BACKGROUND AND PURPOSE: It is currently unclear whether midlife systemic inflammation promotes the development of white matter (WM) abnormalities and small vessel disease in the elderly. We examined the association of midlife systemic inflammation with late-life WM hyperintensity volume, deep and periventricular WM microstructural integrity (fractional anisotropy and mean diffusivity [MD]), cerebral infarcts, and microbleeds in a biracial prospective cohort study. METHODS: Linear and logistic regression examined the relation between midlife high-sensitivity C-reactive protein (CRP)-a nonspecific marker of inflammation-and brain magnetic resonance imaging markers assessed 21 years later in the Atherosclerosis Risk in Communities Study. RESULTS: We included 1485 participants (baseline age, 56[5]; 28% black).
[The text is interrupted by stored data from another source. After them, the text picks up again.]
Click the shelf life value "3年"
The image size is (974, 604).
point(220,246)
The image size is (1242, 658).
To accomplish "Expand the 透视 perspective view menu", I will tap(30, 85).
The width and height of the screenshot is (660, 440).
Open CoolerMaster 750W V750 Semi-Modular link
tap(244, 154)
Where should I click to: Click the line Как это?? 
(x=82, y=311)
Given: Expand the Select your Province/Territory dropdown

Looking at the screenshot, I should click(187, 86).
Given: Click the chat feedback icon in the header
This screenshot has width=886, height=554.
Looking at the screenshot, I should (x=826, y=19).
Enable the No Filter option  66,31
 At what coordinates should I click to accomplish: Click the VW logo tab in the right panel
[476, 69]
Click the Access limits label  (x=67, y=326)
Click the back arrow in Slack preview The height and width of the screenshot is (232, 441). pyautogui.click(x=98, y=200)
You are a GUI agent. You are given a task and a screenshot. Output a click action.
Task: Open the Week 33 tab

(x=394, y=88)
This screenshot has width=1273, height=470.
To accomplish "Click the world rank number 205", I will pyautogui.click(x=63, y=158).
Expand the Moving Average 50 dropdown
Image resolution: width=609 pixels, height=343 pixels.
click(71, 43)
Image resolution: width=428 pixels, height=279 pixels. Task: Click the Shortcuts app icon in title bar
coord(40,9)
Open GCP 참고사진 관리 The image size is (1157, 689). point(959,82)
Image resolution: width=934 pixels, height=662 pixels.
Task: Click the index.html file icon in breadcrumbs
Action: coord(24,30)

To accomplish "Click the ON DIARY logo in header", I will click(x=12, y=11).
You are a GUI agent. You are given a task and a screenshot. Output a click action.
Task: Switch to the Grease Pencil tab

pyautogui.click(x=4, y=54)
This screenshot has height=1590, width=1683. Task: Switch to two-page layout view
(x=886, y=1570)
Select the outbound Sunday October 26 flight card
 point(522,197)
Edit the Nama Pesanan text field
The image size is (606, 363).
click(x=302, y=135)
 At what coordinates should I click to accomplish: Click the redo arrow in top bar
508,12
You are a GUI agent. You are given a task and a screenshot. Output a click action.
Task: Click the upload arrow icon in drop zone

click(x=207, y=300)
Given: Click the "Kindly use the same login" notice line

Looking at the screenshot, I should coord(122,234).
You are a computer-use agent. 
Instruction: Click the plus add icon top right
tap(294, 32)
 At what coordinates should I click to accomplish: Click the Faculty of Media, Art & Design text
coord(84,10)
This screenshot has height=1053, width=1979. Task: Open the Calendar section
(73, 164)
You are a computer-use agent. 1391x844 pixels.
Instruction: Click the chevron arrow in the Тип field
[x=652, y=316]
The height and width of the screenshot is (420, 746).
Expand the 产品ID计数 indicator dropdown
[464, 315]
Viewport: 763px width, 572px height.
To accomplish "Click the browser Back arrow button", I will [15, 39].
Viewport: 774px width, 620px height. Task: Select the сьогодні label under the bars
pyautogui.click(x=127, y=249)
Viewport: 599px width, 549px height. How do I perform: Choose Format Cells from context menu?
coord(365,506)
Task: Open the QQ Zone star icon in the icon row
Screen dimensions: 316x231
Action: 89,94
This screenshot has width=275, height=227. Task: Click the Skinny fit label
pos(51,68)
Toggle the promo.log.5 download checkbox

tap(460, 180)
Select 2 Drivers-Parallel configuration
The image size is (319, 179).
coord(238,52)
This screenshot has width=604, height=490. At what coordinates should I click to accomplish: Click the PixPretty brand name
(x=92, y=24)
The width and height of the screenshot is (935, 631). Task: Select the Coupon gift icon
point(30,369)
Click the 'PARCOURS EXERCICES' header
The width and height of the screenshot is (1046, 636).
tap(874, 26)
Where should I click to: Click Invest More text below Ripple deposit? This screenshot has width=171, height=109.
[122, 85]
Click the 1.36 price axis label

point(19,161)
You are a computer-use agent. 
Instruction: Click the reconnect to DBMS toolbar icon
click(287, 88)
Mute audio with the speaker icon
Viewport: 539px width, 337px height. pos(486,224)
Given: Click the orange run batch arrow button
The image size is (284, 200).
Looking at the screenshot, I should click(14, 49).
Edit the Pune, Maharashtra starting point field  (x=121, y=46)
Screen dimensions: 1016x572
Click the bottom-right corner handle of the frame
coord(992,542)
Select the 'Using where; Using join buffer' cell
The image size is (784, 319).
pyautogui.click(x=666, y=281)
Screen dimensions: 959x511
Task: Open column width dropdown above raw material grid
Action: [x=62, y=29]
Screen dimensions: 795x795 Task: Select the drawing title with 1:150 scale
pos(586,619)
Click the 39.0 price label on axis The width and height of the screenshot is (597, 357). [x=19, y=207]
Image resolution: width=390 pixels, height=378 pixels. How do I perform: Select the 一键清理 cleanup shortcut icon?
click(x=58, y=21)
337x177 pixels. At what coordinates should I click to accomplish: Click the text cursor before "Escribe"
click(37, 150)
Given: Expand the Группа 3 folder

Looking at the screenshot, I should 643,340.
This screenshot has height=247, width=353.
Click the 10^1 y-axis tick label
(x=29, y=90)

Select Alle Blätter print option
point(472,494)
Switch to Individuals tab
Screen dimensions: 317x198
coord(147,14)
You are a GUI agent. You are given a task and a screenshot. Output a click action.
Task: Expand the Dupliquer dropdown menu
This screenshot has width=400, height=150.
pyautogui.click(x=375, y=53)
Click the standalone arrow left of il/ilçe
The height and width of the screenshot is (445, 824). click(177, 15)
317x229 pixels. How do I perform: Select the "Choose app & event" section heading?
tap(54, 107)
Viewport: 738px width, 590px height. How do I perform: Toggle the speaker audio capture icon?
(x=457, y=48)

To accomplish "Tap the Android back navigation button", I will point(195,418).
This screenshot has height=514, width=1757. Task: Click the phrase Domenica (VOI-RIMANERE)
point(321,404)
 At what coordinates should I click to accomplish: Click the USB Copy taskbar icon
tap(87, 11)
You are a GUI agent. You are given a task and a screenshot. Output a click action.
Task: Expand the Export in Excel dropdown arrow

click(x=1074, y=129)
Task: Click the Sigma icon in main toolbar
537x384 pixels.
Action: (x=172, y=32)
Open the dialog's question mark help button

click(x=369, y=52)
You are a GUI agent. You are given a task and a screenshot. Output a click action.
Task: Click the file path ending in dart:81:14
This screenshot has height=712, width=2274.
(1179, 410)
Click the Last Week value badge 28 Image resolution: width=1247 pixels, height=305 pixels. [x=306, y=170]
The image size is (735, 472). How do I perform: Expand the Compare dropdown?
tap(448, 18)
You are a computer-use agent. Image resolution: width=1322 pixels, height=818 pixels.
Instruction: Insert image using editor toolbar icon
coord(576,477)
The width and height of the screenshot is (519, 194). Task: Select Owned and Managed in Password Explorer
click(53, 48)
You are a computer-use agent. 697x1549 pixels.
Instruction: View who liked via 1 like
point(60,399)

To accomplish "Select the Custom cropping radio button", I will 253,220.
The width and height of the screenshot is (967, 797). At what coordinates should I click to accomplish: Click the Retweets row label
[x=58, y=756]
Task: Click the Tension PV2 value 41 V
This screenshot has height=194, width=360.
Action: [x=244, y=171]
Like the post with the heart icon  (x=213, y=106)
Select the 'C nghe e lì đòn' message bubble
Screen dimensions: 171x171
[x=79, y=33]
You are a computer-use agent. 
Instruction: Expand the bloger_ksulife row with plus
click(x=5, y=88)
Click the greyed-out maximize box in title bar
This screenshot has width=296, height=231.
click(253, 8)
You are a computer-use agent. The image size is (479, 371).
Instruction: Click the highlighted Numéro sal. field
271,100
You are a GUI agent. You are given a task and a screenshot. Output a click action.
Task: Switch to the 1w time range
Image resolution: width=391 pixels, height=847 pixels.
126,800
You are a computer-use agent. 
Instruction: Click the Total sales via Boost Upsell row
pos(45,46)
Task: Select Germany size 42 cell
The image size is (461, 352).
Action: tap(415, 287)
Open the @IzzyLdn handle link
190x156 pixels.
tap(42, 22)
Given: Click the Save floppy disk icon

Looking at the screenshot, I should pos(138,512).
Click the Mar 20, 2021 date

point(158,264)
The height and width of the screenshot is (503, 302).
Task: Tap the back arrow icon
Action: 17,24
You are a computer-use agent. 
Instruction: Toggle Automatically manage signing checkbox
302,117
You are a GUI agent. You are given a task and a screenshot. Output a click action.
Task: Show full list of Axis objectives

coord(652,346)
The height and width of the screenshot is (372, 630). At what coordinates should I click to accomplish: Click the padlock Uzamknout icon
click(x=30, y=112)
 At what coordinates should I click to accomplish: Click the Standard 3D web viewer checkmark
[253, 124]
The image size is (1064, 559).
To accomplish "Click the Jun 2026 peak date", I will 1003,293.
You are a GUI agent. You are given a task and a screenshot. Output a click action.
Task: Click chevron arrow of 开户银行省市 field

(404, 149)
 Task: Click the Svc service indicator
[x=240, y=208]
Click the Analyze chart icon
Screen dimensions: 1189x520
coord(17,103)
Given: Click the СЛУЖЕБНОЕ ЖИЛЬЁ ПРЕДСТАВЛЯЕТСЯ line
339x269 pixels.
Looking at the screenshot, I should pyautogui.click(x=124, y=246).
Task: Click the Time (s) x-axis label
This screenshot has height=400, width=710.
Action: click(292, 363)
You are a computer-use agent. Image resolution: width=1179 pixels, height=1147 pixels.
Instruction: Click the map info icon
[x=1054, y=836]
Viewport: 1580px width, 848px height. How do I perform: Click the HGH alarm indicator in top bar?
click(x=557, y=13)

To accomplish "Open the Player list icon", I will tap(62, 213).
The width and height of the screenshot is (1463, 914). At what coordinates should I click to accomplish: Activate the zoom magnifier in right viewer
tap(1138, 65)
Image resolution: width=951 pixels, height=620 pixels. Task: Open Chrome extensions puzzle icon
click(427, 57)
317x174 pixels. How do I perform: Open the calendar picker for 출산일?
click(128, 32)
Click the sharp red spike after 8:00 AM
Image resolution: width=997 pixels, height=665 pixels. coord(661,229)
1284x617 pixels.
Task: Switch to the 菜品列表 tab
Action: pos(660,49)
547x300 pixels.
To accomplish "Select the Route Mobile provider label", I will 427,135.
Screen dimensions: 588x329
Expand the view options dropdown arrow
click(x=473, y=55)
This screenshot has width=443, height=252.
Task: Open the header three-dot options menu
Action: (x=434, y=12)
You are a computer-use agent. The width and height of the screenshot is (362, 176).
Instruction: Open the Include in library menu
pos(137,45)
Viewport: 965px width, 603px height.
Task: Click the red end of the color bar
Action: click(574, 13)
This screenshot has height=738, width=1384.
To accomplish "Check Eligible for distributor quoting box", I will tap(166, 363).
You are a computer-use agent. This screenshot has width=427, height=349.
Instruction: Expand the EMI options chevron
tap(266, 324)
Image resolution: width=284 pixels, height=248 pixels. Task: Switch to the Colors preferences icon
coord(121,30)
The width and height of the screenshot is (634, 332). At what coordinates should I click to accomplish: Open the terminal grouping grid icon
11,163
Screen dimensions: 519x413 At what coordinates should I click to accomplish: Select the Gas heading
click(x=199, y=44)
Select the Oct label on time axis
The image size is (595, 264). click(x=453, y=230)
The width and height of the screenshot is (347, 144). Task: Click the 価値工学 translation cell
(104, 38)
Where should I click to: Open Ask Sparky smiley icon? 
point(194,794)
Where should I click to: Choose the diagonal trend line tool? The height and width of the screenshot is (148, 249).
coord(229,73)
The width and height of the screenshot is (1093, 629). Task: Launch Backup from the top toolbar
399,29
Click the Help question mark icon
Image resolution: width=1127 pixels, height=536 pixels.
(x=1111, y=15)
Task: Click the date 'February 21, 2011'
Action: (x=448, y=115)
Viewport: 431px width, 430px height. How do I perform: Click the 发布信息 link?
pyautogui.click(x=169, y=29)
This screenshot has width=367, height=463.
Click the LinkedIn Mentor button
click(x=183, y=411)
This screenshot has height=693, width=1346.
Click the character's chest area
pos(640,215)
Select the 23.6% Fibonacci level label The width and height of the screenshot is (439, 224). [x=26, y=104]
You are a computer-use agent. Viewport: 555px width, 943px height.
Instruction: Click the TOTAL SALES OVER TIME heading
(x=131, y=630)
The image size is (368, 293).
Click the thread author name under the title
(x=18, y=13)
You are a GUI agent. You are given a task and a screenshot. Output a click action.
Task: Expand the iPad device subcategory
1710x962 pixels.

After adjusting for demographic factors and cardiovascular disease, each SD increase in midlife CRP was associated with lower fractional anisotropy (-0.09 SD; 95% confidence interval, -0.15 to -0.02) and greater MD (0.08 SD; 95% confidence interval, 0.03-0.15) in deep WM and lower fractional anisotropy (-0.07 SD; 95% confidence interval, -0.13 to 0.00) in periventricular WM. We found stronger associations between CRP and periventricular WM microstructural integrity among black participants (P interaction=0.011). Although an association between higher CRP levels and greater WM hyperintensity volume was found only among APOE ε4-positive participants in our primary analysis (0.14 SD; 95% confidence interval, 0.01-0.26; P interaction=0.028), this relationship extended to the entire sample after accounting for differential attrition. Midlife CRP was not associated with the presence of cerebral infarcts or microbleeds in late life. CONCLUSIONS: Our findings support the hypothesis that midlife systemic inflammation may promote the development of chronic microangiopathic structural WM abnormalities in the elderly.